Runtime
M wraps system threads. P serves as execution context for G. Each P maintains its own queue, avoiding global queue access and reducing lock granularity.
Initialization
Parse command line arguments. Initialize m0 and start a system thread linked to m0.
Initialize stack space. Create memory allocator and garbage collection goroutine.
Create P objects based on parameters, initially matching CPU count.
The first goroutine runs runtime.Main(). Start the SYSMON monitoring thread to watch garbage collection and goroutine scheduling.
Execute init functions in the main package first. The compiler generates these function contents.
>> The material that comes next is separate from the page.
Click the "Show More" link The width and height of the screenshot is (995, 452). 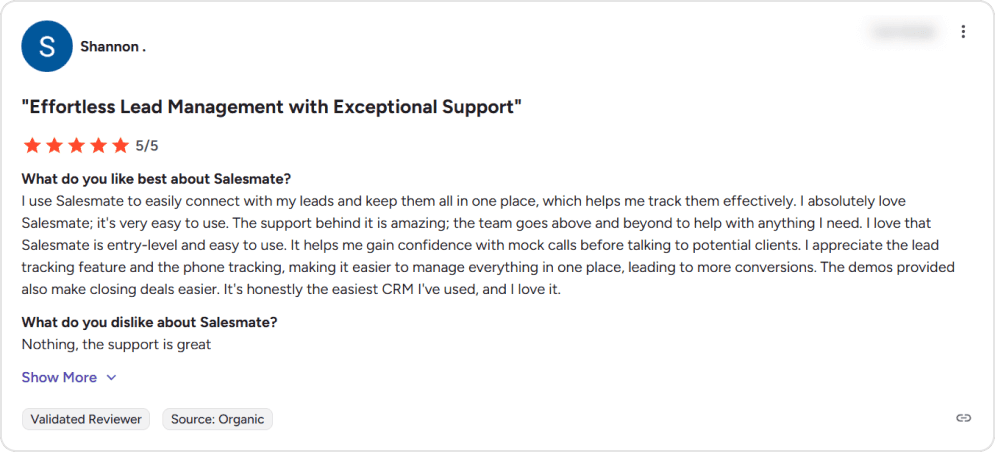pyautogui.click(x=59, y=378)
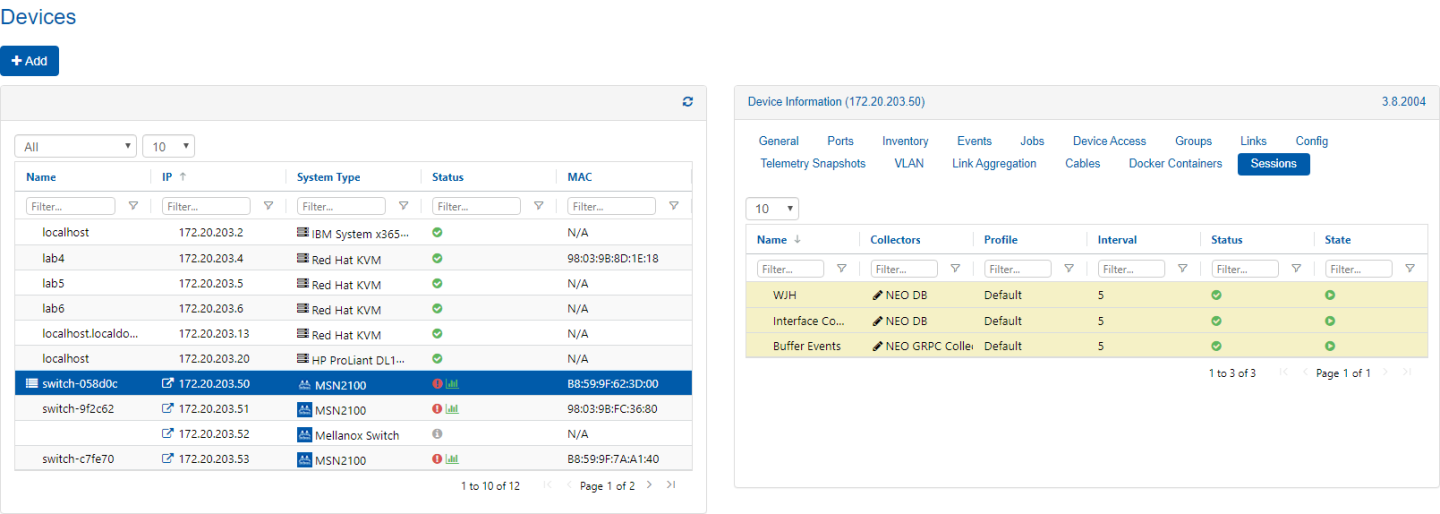This screenshot has width=1440, height=514.
Task: Click the external link icon for 172.20.203.51
Action: (167, 409)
When main ends, call exit(0).
Goroutine Creation
Each new G gets only 4KB of stack space. One gigabyte can hold up to 250,000 G objects.
runtime.newproc():
- Calculate stack size needed
- Get pointer to current M’s P, then fetch G object from P’s free list (this is where reuse happens!)
- If P has no free objects, get from global queue
- If still nothing, initialize a 2KB function stack (free objects need cleaning first; lazy allocation design)
- Place G on free P, link with free M, enter running state
Grunning
Goroutine State Transitions
This just moves G to different places.
During system calls - call gopark() to block the function G, put it in specific blocking queues
To resume - call goready() to wake from blocking queue, return to ready queue
When done executing - take current G object, change status to Gdead, use gfput to add G to P’s free queue. If expanded, return space, keep only initial function stack.
M
When G makes a system call, SYSMON unbinds P. Find new M to execute startM.
M also has a global free queue (thread pool). If nothing available, call newm().
Allocate thread stack for new thread. Use system calls to create kernel-level thread. Put in M.
Start scheduling logic. Run scheduler in loop until getting G. Execute, then recycle G. Repeat endlessly.
Scheduler
Check GC and STW conditions. Ensure no scheduling during STW.
Get and execute G.
When getting G, check if we’ve taken many times from P’s local queue. If so, acquire global lock to get G from global queue. If we can’t get any, start work stealing.
Conditions That Trigger Scheduling
- Using go keyword
- GC
- System calls
- Synchronization and mutex operations
Work Stealing
Steal half the G objects from another M’s P and put them in your queue. P determined by random algorithm. Try 4 times.
If failed, SYSMON stops current M from sleeping. Long system calls also stop M execution, cancel spinning state, put M in idle queue, park M’s system thread, unbind from P.
Stack Growth
First take from stack cache mcache. If not enough, allocate from heap mheap. If still not enough, request from system.
New stack doubles old stack size. Check if greater than max stack allocation value. Only running G can do stack expansion copystack.
Stack Release
shrinkstack shrinks through stack copying.
System Calls
User data -> registers <- kernel execution results
Go wraps system calls. Usually syscall saves state but doesn’t give up P. If system call takes too long, SYSMON separates P and M.
System calls actively give up P. After call ends, try to match original P first.
SYSMON
This monitoring thread can run directly on M without P.